Reddit Data + AI Data-Fact Totems

Yesterday we talked about the HUGE SIZE of LLM databases.
Today, we talk INGREDIENTS.
The above infographic is a visualization created by Visual Capitalist, illustrating the most frequently cited web domains by large language models (LLMs) such as ChatGPT and Perplexity.
It is based on a comprehensive study conducted by Semrush in June 2025, which analyzed over 150,000 unique citations from AI responses across multiple platforms, including Google AI Mode, Google AI Overviews, ChatGPT, and Perplexity.
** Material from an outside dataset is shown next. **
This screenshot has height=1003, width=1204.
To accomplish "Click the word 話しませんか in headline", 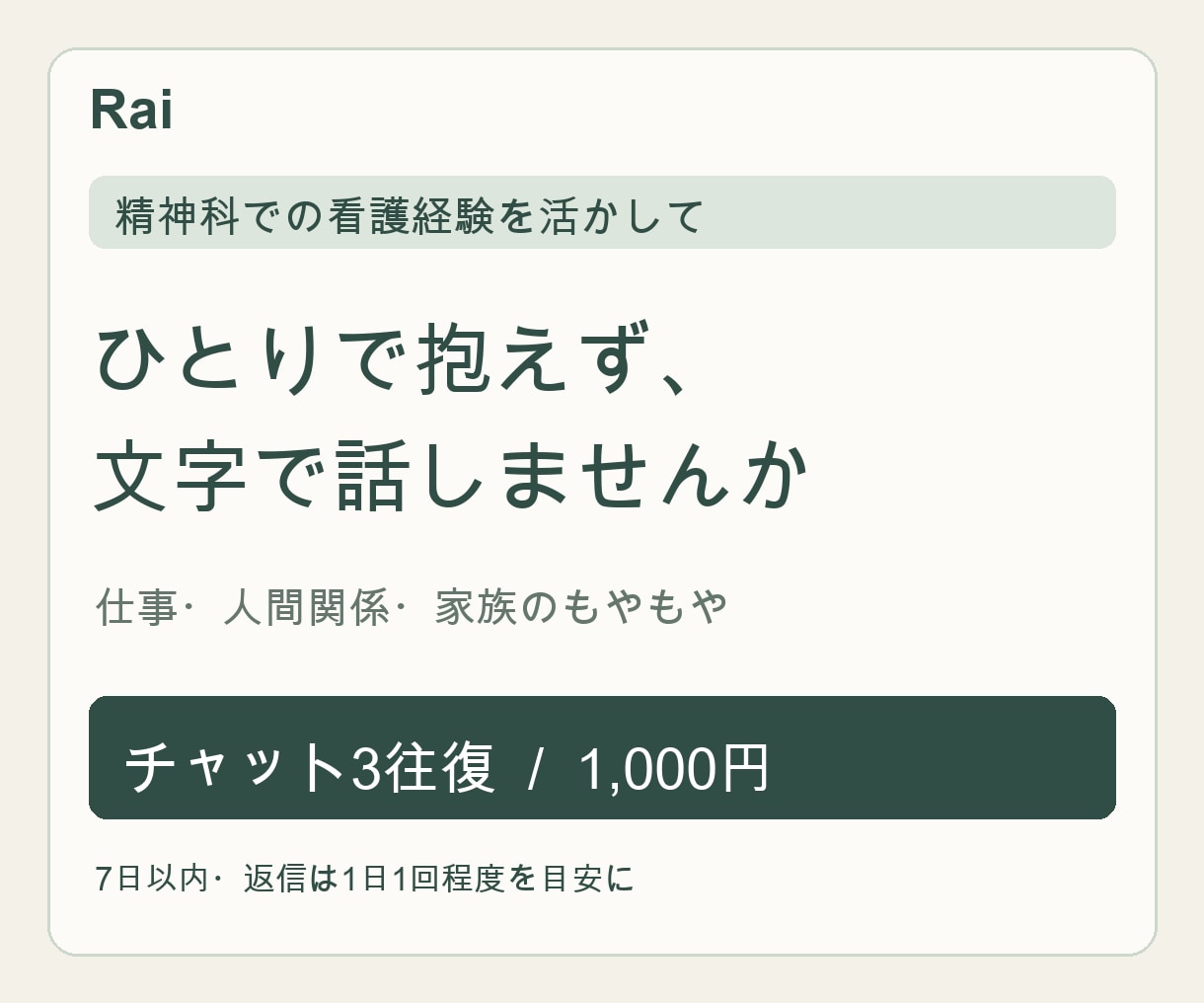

The goal was to understand where AI tools source their "facts" and how this might impact accuracy, SEO, and content strategies.
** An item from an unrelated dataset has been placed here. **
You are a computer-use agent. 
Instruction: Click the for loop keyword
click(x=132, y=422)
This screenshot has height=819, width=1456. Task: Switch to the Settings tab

Semrush selected 5,000 keywords randomly from their database, categorized by search intent (informational, transactional, commercial, navigational) and volume.
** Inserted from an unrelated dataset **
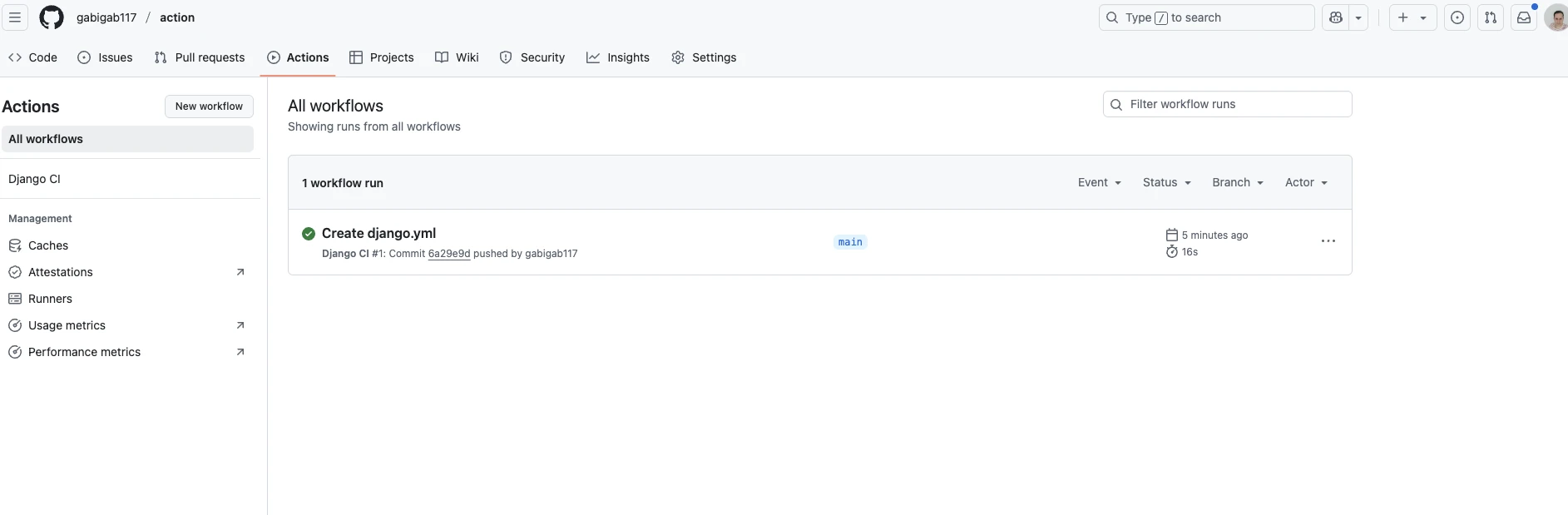
Task: Open the Copilot chat icon
Action: 1336,17
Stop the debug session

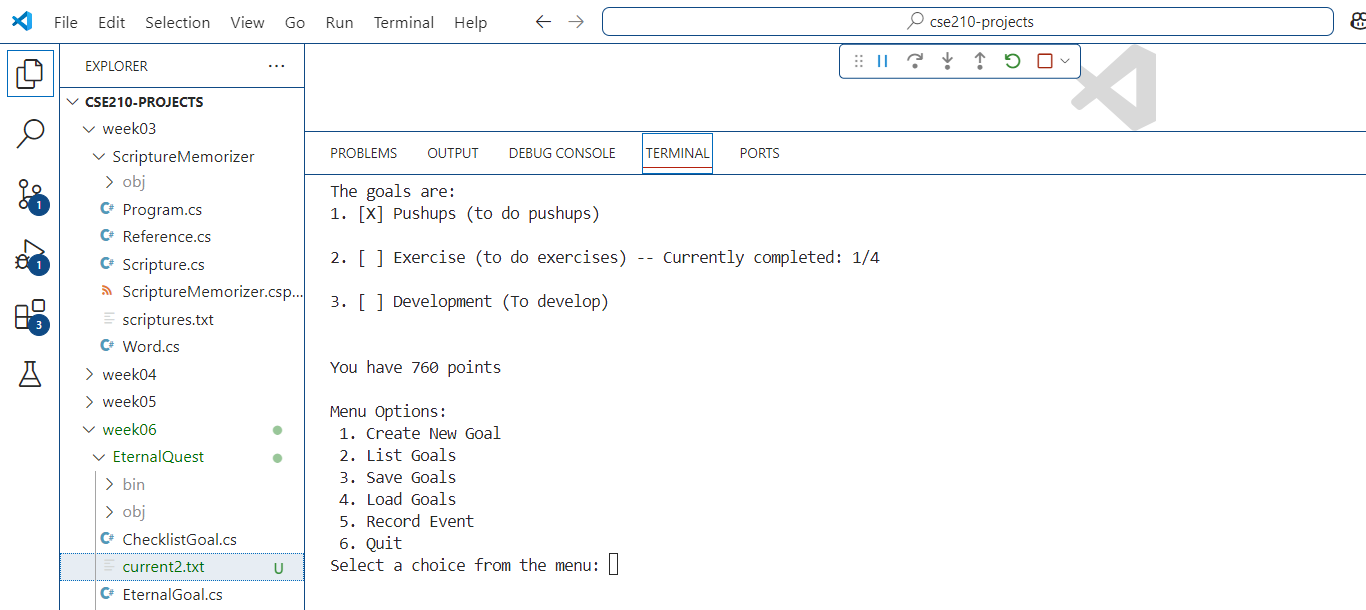click(x=1045, y=61)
These were queried into the AI platforms in desktop mode to generate responses, resulting in the citation analysis.
The study compared overlaps with traditional Google search rankings, response lengths, and source preferences. It highlighted a strong correlation between high Google organic rankings and AI citations at the domain level, though AI often pulls from different pages within those domains.
User-generated content (UGC) platforms dominated, partly due to deals like Google's integration of Reddit data into its AI systems.
Top Domains Cited by LLMs
1
reddit.com
40.1%
2
wikipedia.org
26.3%
3
youtube.com
23.5%
4
google.com
23.3%
5
yelp.com
21.0%
6
facebook.com
20.0%
7
amazon.com
18.7%
8
tripadvisor.com
12.5%
9
mapbox.com
11.3%
10
openstreetmap.org
11.3%
11
instagram.com
10.9%
12
mapquest.com
9.8%
13
walmart.com
9.3%
14
ebay.com
7.7%
15
linkedin.com
5.9%
16
quora.com
4.6%
17
homedepot.com
4.6%
18
yahoo.com
4.4%
19
target.com
4.3%
20
pinterest.com
Heavy reliance on UGC raises issues like misinformation (e.g., unverified rumors spreading), echo chambers (popular but inaccurate views amplified), and lack of authority in sensitive areas like health or finance.
AI COUNSEL’S ONLY (OK TWO) QUESTION(S) TO YOU TODAY IS :
ARE THESE THE ”INGREDIENTS” THAT YOU WANT IN YOUR AI?
IS THIS A SUITABLE BASE OF INFORMATION FOR THE USE CASE OF LAW (WHICH IS PRECISION IN WORD, FORM, MEANING, AND CONTENT) — THESE INGREDIENTS IN YOUR LLM AND IN YOUR “LLM WRAPPERS” ON TOP OF SAME?